Forget TiVo-proof 30-second spots, that’s a 12-minute ad! Or, to be more precise, it’s 10 minutes of interesting and entertaining content that happens to also be the largest part of an ad.
“I love talking about books,” Ihnatko explained in email. “And I love talking about what I’ve been reading. I don’t feel like we’re doing an ad and ‘selling a book’ is the very furthest thing on my mind; I’d be just as happy if they bought the hardcover or the Kindle edition. I’m just here to talk about a cool book for about five minutes.”
And they work.
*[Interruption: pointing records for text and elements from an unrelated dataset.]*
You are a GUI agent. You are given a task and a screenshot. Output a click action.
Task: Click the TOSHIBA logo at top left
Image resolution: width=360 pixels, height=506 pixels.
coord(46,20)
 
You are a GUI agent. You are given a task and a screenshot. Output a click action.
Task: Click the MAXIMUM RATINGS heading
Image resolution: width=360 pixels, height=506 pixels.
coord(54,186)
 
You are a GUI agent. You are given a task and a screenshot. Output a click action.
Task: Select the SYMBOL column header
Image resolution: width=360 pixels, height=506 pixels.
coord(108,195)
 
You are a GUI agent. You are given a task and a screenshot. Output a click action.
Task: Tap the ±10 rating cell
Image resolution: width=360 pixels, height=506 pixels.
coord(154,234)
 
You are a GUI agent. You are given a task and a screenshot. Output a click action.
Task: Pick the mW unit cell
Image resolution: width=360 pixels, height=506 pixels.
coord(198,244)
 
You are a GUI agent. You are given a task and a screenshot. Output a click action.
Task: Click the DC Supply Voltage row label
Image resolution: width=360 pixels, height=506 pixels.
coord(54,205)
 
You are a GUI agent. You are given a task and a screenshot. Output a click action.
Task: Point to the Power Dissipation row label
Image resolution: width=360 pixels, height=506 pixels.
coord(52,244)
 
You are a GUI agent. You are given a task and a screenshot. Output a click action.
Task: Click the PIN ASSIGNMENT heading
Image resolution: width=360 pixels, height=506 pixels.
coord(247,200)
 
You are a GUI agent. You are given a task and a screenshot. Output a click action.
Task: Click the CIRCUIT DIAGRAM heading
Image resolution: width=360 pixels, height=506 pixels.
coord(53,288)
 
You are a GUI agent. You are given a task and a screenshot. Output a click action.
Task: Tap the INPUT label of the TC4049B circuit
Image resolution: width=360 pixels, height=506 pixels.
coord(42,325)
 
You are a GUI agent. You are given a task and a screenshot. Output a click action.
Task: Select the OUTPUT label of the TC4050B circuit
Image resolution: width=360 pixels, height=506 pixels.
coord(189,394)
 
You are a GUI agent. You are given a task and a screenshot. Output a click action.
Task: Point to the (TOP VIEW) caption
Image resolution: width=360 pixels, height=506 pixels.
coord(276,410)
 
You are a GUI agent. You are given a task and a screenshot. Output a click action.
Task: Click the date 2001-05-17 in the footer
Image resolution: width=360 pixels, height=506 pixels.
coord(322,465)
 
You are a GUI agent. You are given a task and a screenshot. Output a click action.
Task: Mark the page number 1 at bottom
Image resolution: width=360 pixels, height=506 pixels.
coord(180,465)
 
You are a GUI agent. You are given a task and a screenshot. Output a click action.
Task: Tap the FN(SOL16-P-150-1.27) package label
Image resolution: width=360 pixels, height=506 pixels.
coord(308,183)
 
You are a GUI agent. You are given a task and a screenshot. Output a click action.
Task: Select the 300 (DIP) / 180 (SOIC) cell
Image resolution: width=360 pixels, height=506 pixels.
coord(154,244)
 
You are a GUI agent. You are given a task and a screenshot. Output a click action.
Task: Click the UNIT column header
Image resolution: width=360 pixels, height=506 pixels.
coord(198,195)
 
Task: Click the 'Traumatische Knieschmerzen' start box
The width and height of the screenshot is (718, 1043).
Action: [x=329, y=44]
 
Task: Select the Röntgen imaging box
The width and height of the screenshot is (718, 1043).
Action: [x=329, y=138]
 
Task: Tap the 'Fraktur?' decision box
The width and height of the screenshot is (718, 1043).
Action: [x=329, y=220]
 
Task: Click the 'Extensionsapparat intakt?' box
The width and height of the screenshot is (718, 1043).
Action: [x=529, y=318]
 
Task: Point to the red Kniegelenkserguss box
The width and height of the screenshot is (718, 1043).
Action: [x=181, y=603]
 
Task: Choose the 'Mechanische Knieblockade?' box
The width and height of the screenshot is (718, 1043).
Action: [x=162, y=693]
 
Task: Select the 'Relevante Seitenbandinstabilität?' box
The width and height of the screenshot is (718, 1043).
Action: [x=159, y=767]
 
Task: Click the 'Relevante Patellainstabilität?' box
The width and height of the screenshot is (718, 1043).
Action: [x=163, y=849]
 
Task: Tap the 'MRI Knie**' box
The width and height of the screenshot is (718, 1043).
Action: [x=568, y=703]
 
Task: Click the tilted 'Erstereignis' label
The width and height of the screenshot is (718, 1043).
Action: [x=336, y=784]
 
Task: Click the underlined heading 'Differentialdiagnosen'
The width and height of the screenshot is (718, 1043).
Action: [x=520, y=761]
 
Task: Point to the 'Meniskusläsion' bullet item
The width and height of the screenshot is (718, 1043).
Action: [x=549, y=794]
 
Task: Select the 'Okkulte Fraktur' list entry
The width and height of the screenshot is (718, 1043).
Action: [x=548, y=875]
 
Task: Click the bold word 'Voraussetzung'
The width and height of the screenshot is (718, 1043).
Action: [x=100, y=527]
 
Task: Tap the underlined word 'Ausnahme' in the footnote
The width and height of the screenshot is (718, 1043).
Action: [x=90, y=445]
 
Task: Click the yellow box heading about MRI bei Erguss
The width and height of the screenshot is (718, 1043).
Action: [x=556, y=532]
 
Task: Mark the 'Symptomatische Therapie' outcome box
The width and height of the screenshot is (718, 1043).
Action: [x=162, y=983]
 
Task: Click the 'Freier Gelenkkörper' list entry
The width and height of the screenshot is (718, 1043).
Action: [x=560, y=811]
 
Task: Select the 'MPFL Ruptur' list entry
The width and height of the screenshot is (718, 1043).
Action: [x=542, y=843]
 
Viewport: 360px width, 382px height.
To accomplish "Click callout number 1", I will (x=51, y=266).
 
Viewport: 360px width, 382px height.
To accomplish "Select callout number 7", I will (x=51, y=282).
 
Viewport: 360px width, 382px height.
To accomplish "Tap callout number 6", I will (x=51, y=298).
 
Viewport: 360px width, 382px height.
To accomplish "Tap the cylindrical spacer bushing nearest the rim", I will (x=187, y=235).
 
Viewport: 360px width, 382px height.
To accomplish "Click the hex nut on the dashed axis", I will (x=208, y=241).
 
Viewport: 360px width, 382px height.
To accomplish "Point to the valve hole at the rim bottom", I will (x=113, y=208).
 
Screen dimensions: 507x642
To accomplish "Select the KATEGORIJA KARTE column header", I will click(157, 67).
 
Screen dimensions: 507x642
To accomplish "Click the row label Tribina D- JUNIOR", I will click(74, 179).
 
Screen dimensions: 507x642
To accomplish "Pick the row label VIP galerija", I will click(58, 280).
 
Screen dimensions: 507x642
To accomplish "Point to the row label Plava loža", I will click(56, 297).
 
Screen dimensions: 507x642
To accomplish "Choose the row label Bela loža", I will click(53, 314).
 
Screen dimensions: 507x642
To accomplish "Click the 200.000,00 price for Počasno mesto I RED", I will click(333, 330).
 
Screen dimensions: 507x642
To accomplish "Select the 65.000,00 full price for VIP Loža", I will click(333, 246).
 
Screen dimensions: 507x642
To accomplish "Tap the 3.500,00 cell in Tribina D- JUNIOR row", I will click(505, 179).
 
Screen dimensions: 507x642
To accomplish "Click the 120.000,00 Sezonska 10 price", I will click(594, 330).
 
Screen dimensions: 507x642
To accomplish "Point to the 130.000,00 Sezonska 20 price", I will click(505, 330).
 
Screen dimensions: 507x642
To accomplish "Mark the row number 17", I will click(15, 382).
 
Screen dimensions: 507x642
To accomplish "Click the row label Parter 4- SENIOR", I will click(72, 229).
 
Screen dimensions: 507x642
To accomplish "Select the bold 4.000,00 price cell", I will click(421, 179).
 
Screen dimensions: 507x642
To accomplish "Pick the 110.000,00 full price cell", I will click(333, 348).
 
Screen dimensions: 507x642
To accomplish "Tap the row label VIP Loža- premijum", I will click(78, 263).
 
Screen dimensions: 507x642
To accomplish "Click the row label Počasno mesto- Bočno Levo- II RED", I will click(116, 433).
So much so that Audible (owned by Amazon.com), recently re-upped its campaign with TWiT. Dane Golden, TWiT’s president, isn’t sharing specific numbers, but he told me via Skype that the advertiser has been extremely pleased with the results generated by the long-form ads. “People don’t realize what a loyal audience we have,” Golden said. “We were just at Macworld recently and did a live show and asked for a show of hands of how many people subscribed to Audible and I would say about 75% of the audience rasied their hands.”
How many newspapers can say that they’ve helped their local or national advertisers build such a dedicated fan base for an advertiser?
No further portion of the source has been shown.